Il est important de se souvenir qu'une notification n'est pas sérieusement authentifiée, et que le récepteur doit donc, s'il choisit d'agir sur une notification, être prudent. Dans le RFC 1996, rien de grave ne pouvait arriver, le récepteur du NOTIFY demandait juste le SOA de la zone puis, si nécessaire, un transfert de zone. Mais avec les CDS et CDNSKEY, des attaques plus sérieuses sont possibles et le destinataire de la notification doit donc effectuer davantage de vérifications (par exemple, si la zone est déjà signée, faire une requête pour le CDS ou le CDNSKEY et vérifier que la réponse est valide et sécurisée, si elle ne l'est pas, faire tous les contrôles du RFC 9615). La notification elle-même n'est pas un problème de sécurité (elle dit juste « tu devrais regarder cela »), c'est l'action qui en résulte qui doit être bien réfléchie.
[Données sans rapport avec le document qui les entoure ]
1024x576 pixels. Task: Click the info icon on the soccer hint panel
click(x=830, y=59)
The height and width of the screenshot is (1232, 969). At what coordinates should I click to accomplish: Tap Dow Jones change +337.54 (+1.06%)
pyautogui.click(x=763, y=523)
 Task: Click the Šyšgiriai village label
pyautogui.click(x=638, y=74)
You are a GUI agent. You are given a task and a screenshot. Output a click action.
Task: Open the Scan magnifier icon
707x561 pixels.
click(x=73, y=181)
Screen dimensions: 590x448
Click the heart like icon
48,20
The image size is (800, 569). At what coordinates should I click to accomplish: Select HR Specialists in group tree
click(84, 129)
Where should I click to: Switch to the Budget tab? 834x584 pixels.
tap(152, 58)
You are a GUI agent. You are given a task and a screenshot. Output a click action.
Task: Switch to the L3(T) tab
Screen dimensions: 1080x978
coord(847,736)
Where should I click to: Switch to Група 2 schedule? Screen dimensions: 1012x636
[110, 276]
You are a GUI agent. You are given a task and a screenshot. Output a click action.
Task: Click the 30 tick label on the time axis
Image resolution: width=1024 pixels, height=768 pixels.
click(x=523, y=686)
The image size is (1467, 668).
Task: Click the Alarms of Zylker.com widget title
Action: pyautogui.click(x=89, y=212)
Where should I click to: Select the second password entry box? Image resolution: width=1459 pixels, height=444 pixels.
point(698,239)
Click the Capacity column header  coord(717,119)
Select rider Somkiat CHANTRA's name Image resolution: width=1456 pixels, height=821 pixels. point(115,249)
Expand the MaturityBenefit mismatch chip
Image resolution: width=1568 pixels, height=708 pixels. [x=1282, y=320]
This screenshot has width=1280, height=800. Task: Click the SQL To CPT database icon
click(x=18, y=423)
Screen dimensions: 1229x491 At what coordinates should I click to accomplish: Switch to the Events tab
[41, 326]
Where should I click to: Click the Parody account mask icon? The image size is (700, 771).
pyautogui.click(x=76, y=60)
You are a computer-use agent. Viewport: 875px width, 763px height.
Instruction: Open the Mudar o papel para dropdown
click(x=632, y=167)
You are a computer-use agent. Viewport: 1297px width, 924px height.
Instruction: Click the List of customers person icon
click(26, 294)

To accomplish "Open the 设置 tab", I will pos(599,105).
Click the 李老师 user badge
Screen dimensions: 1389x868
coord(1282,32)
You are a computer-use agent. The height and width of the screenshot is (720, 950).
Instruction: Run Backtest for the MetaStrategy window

Voilà pourquoi les notifications, même généralisées, ne sont pas plus sécurisées que cela. (Voir aussi la section 5 du RFC, qui insiste sur ce point ; la notification peut accélérer les choses mais ne doit pas à elle-même changer quelque chose.) Il est quand même préférable de limiter le nombre de notifications qu'on traite, au cas où un client malveillant vous bombarde de notifications.
Ces notifications généralisées pourront aussi s'utiliser pour les CSYNC du RFC 7477.
Qui met en œuvre ce RFC à l'heure actuelle ? Des opérateurs comme
deSEC ont annoncé que c'était
en cours, côté client. Côté serveur, les registres de
.ch
et
.se
ont annoncé que
c'était en cours, ou bien prévu.
Voici un exemple d'un client en Python (utilisant dnspython) qui notifie pour un nouveau CDS :
import dns.message import dns.query import dns.opcode notify = dns.message.make_query("bortzmeyer.fr", "CDS") notify.set_opcode(dns.opcode.NOTIFY) response = dns.query.udp(notify, "192.0.2.211") print(response)
Et en C ? Vous pouvez
utiliser le programme d'exemple
, qui utilise l'excellente
bibliothèque ldns. Compiler
et exécuter :
generalized-notify.c
% gcc -o generalized-notify -Wall generalized-notify.c -lldns % ./generalized-notify bortzmeyer.fr 192.0.2.211 Reply code: NOERROR
Je note à ce sujet que certains serveurs faisant autorité, lorsqu'ils ne font pas autorité pour le domaine signalé, répondent REFUSED, ce qui est logique, mais on voit aussi des FORMERR ou NXDIOMAIN (!), sans doute parce que le type CDS ne leur plait pas.
L'annexe A du RFC prend de la hauteur et décrit plus en détail le
problème du balayage DNS. Comment savoir qu'il y a du nouveau, sans
tout examiner (dans le cas du SOA, au rythme indiqué par le champ
Refresh ; mais il n'y a pas de telle solution pour les CDS et
CDNSKEY). Le DNS traditionnel ne marchait que sur un modèle
pull (et c'est pour cela qu'il est faux de parler
de propagation DNS) mais les
NOTIFY du RFC 1996 introduisaient un peu de
push. Heureusement car balayer
.com
à la recherche de
nouveaux enregistrements serait lent (et attirerait probablement
l'attention des IDS). Pour les CDS et CDNSKEY, cela serait
d'autant plus agaçant qu'ils seront a priori peu nombreux et que la
plupart des requêtes ne donneront donc rien.